(Excerpt from a data file)
□ □ □ □ □ □ □

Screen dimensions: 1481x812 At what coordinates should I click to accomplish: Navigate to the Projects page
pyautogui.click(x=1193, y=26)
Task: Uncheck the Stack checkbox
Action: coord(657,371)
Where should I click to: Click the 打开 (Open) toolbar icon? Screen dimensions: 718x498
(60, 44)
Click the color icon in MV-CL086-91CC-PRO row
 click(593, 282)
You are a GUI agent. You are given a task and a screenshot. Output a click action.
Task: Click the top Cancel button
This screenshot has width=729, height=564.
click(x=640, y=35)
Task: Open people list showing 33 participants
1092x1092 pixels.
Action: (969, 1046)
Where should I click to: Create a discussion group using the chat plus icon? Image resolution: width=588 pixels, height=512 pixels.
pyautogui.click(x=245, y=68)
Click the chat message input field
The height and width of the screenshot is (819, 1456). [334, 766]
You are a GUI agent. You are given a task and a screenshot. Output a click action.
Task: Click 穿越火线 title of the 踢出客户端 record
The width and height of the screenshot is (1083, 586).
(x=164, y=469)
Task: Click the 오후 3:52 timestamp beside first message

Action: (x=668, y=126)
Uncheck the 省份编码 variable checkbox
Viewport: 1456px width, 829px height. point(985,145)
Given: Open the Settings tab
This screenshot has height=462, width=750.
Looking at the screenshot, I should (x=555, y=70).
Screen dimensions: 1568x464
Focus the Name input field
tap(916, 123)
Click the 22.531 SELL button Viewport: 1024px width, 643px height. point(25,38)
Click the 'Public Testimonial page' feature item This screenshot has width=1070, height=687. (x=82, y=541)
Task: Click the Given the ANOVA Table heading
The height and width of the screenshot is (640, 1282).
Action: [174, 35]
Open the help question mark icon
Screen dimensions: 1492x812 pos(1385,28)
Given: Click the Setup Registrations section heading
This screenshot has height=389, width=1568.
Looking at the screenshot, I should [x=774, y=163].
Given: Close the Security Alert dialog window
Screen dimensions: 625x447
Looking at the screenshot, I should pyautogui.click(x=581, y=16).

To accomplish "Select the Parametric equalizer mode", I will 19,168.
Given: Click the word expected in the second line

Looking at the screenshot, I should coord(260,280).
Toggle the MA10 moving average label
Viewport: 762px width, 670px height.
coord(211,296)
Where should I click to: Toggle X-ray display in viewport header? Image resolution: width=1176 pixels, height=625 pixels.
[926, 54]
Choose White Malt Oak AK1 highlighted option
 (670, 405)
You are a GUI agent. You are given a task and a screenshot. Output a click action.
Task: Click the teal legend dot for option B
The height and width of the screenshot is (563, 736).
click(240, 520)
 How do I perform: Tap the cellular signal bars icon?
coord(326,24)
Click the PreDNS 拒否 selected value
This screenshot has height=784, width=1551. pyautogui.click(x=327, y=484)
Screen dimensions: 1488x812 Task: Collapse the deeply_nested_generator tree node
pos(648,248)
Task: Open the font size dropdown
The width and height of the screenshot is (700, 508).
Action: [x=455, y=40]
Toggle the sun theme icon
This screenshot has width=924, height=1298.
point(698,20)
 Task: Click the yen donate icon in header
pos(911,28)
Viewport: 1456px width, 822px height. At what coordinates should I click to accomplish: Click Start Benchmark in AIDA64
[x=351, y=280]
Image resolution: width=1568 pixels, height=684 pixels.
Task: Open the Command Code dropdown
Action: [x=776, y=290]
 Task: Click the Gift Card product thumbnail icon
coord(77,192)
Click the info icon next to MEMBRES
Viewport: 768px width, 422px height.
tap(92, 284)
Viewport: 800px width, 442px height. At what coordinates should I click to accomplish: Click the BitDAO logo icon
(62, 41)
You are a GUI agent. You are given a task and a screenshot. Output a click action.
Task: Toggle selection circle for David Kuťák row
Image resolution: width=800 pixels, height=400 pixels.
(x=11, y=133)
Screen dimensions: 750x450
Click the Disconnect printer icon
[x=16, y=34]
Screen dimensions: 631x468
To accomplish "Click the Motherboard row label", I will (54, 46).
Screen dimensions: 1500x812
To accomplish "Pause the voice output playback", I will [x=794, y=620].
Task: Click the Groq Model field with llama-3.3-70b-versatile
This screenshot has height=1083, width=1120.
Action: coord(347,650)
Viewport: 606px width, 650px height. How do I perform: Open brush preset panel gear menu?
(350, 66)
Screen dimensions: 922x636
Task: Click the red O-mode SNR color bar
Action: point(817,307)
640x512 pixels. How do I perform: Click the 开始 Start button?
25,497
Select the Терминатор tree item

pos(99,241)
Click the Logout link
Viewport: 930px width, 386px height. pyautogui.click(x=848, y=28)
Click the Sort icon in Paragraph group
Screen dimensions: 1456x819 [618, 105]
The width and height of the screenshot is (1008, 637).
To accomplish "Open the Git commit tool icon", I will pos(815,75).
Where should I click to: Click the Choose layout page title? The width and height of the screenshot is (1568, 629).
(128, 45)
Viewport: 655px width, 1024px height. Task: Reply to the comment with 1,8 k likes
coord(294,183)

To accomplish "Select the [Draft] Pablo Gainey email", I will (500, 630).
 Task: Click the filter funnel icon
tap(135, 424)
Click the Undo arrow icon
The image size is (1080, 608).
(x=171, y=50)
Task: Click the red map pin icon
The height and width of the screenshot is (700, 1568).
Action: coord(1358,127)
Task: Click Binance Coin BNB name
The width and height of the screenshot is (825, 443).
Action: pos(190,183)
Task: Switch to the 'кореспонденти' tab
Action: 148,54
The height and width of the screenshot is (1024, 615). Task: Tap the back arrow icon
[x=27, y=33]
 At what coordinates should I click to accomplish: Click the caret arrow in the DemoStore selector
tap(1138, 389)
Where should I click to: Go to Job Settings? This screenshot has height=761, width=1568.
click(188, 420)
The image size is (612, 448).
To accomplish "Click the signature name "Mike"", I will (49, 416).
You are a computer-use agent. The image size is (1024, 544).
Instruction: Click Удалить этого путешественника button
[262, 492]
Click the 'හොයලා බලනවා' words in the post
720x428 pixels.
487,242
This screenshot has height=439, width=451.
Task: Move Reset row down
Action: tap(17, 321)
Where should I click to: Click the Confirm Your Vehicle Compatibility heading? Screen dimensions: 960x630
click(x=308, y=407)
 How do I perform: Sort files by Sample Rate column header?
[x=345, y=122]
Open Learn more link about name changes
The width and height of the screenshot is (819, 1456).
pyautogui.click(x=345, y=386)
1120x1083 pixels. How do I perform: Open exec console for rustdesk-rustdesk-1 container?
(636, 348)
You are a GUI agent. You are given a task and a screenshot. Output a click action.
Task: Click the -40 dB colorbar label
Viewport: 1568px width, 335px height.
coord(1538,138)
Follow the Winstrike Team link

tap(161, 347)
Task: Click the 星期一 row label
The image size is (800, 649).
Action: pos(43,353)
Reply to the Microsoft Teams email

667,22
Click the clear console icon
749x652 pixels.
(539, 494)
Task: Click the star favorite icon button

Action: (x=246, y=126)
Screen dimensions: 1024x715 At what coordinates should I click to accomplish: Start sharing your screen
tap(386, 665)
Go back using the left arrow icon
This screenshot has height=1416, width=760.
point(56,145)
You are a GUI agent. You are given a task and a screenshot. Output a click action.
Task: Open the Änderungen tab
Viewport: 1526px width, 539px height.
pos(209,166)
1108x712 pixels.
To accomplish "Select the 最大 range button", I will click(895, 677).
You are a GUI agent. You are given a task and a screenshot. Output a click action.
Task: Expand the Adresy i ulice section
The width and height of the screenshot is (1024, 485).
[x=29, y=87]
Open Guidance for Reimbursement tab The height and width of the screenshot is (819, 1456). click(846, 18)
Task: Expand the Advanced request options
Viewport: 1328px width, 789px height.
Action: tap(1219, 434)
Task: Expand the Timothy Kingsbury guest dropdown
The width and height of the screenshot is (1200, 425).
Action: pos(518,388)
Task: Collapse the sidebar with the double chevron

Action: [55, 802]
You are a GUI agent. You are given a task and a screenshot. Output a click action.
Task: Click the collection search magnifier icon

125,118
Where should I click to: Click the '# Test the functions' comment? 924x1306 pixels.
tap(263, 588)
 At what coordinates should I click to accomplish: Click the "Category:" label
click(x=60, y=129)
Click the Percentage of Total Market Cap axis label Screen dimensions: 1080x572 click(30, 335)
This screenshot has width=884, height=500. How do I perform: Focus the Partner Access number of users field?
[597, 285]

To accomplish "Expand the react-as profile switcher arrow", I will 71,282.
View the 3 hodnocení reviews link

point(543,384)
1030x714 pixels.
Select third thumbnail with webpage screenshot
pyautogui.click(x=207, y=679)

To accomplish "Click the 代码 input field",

□ □ □ □ □ □ □

• **Challenge**: Reproduce the entries above verbatim, from the first line of the entries through the line containing "1456). [334, 766]", inclusive.

• **Solution for this exercise**:
Screen dimensions: 1481x812 At what coordinates should I click to accomplish: Navigate to the Projects page
pyautogui.click(x=1193, y=26)
Task: Uncheck the Stack checkbox
Action: coord(657,371)
Where should I click to: Click the 打开 (Open) toolbar icon? Screen dimensions: 718x498
(60, 44)
Click the color icon in MV-CL086-91CC-PRO row
 click(593, 282)
You are a GUI agent. You are given a task and a screenshot. Output a click action.
Task: Click the top Cancel button
This screenshot has width=729, height=564.
click(x=640, y=35)
Task: Open people list showing 33 participants
1092x1092 pixels.
Action: (969, 1046)
Where should I click to: Create a discussion group using the chat plus icon? Image resolution: width=588 pixels, height=512 pixels.
pyautogui.click(x=245, y=68)
Click the chat message input field
The height and width of the screenshot is (819, 1456). [334, 766]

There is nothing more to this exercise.